Media organizations are in crisis mode.
Newspaper giant Gannett cut an unknown number of positions from its publications under the USA Today network Wednesday. BuzzFeed slashed 15 percent of its workforce, or 200 employees, it revealed Wednesday night. And Verizon Media capped the purge by laying off seven percent of its employees, amounting to about 750 jobs cut. Altogether, that totals more than 1,000 media jobs lost in a single day.
Gannett, which owns a slew of papers across the country, had been expected to announce layoffs since a company owned by hedge fund Alden Global Capital announced a bid for Gannett earlier this month. Alden has been called the "destroyer of newspapers" due to the layoffs it brought to other papers it purchased in recent years. The extent of these latest layoffs is still unknown, but at least 20 employees, including senior editors with decades-long tenures and a Pulitzer Prize winner, announced their ousters Wednesday, per Poynter.
BuzzFeed's announcement was more surprising, but came after staffers learned senior editors were being sent to the company's New York City office for a major announcement, CNN reports. The cuts are part of a restructuring effort to move BuzzFeed toward profitability, as detailed in The Wall Street Journal.

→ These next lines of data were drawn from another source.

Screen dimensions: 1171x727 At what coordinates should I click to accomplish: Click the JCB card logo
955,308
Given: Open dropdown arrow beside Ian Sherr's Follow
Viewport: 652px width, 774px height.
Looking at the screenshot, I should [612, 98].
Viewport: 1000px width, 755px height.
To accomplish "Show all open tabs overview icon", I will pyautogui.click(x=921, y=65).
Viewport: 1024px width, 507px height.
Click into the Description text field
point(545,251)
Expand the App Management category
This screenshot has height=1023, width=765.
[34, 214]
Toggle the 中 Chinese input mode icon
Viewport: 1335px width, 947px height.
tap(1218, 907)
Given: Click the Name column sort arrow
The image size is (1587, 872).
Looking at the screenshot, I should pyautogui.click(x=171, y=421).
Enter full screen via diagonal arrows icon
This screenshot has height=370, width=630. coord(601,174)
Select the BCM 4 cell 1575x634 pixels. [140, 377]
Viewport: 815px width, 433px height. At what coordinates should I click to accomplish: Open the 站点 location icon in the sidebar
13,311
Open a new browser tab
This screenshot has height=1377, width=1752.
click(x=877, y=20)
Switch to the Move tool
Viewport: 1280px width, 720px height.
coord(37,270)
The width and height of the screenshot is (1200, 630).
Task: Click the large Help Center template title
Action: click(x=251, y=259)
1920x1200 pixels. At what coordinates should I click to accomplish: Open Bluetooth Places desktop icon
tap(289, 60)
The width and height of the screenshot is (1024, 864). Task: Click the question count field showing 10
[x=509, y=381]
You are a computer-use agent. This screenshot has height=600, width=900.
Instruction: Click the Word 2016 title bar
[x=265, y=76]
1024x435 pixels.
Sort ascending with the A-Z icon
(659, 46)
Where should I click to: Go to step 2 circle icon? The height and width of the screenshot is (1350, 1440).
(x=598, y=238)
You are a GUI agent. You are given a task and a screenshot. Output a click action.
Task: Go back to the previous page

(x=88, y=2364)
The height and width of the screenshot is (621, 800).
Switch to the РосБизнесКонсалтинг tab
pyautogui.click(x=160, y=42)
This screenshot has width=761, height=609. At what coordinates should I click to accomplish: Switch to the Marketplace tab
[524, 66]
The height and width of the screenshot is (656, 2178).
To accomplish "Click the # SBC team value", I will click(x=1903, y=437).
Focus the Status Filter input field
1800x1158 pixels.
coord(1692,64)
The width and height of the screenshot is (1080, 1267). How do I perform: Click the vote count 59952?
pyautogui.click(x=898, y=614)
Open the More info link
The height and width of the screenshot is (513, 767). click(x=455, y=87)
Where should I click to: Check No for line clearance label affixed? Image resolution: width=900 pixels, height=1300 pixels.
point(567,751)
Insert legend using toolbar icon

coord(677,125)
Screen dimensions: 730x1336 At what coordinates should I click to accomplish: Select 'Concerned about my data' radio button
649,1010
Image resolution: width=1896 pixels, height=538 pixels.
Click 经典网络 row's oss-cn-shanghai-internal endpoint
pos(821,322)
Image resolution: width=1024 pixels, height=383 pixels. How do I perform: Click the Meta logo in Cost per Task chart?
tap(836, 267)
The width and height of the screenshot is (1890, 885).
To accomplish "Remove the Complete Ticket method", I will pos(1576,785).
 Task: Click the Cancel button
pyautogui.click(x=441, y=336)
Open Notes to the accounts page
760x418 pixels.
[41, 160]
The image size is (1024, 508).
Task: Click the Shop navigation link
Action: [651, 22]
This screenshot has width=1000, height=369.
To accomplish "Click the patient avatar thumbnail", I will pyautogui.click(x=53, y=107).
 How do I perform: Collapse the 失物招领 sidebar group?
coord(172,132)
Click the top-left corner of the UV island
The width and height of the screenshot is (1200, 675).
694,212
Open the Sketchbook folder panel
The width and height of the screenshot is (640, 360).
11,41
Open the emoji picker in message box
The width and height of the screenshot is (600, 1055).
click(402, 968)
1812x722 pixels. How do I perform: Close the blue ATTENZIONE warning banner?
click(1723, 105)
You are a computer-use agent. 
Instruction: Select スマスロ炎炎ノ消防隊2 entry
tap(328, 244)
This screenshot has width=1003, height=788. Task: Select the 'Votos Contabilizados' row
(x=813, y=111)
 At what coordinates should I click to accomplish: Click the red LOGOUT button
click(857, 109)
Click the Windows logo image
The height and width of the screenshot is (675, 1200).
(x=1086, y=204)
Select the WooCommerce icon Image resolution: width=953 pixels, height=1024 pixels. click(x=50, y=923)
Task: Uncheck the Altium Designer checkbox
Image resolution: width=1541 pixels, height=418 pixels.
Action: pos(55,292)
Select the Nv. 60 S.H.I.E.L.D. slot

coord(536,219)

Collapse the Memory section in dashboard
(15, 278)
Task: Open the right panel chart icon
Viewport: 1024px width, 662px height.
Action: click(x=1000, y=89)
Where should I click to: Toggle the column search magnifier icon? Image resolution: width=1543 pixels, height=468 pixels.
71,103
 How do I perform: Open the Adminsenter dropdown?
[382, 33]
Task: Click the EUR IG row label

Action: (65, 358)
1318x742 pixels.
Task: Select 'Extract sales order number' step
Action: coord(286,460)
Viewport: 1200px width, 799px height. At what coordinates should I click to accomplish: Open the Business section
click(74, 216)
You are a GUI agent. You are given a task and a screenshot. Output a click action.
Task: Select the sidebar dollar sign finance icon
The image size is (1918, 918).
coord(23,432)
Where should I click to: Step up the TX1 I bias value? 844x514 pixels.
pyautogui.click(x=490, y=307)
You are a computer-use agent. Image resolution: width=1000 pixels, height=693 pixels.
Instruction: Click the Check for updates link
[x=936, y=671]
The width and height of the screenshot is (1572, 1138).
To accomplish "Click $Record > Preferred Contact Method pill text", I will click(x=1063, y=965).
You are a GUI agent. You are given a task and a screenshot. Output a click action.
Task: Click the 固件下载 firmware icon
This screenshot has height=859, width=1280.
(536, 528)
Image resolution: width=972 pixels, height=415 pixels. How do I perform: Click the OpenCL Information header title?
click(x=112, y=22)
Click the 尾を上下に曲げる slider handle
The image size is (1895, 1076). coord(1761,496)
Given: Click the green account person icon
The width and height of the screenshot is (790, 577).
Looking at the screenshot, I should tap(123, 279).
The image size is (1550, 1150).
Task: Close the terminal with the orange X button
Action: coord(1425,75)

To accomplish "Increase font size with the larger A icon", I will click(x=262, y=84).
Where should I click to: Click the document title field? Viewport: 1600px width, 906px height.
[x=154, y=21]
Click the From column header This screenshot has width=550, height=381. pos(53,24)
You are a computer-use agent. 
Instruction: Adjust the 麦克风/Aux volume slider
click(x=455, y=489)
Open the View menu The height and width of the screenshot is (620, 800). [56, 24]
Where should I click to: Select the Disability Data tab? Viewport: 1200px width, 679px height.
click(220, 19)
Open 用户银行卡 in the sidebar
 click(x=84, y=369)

Meanwhile, the biggest cuts came from the Verizon Media-owned HuffPost, AOL, and Yahoo. Specific layoffs were made official Thursday morning, HuffPost says, with editor Chloe Angyal announcing that HuffPost's entire Opinion section was being cut. All the layoffs sparked a wave of tweets from experienced journalists who learned their jobs were gone, followed by a rush of supportive responses and a call to tweet job openings at other media companies.